**Your task**: Could you repeat exactly the lines below, from the line containing "You are a computer-use" through the last one, both included, while leaving out any pictures?

Supplied entries Start Marker

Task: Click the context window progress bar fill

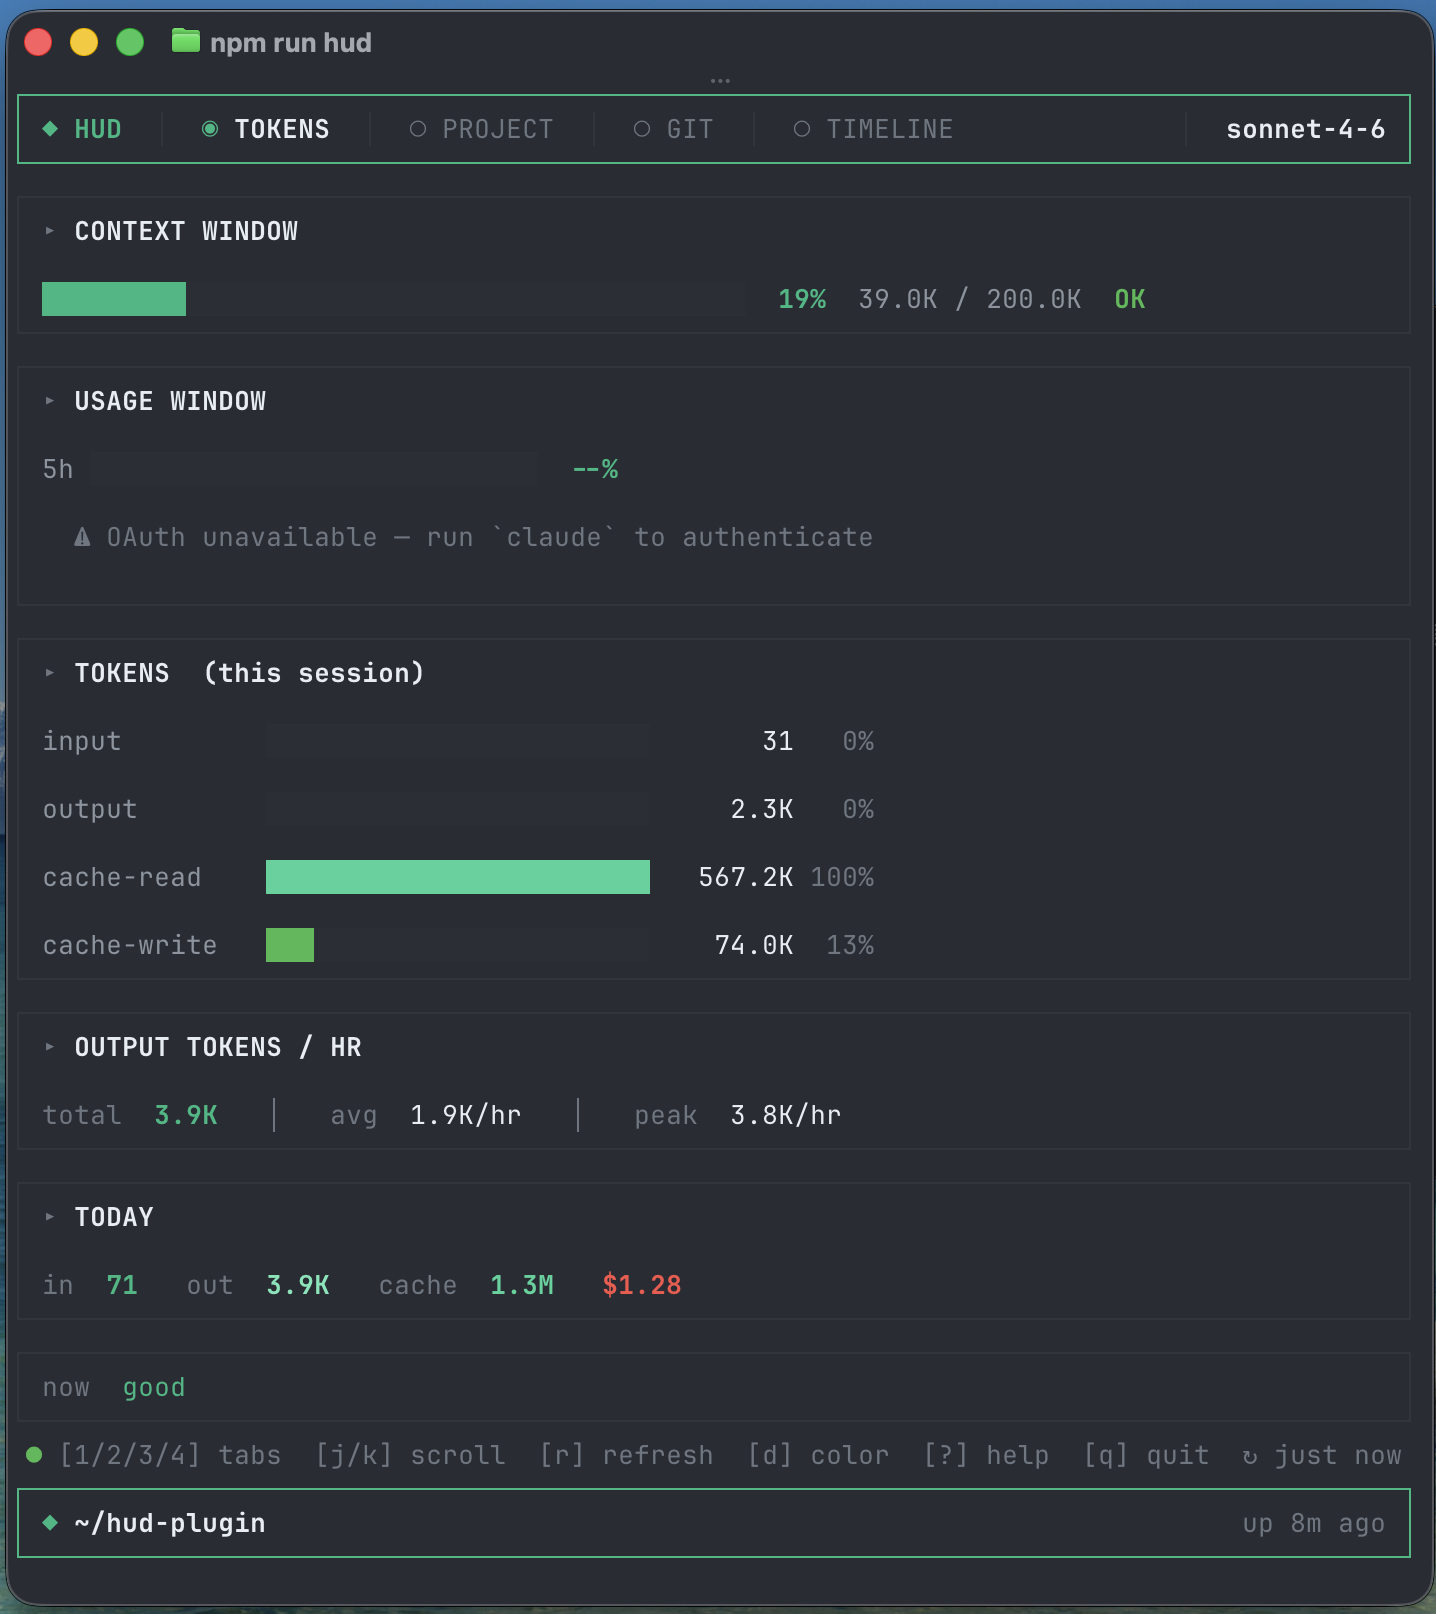Action: coord(114,299)
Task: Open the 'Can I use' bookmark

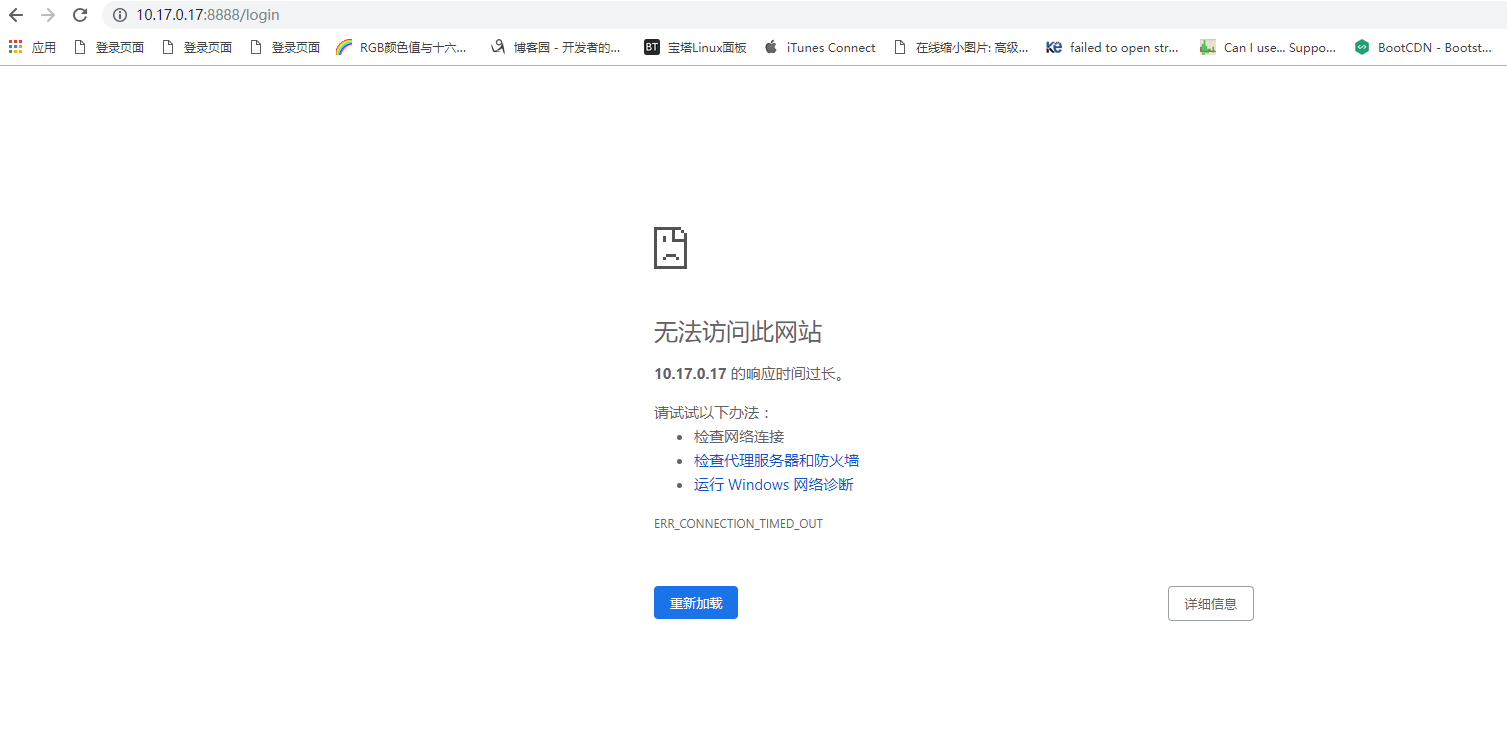Action: coord(1268,47)
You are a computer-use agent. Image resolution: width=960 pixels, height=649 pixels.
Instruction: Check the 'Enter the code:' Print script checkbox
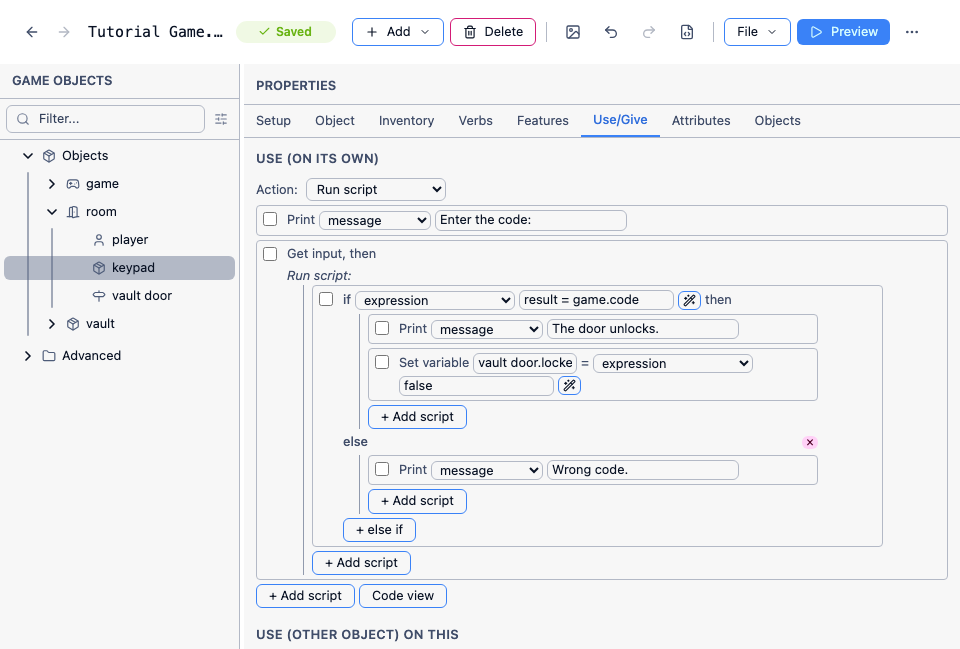tap(270, 219)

Supplied entries End Marker

**Output for this task**:
You are a computer-use agent. Image resolution: width=960 pixels, height=649 pixels.
Instruction: Check the 'Enter the code:' Print script checkbox
tap(270, 219)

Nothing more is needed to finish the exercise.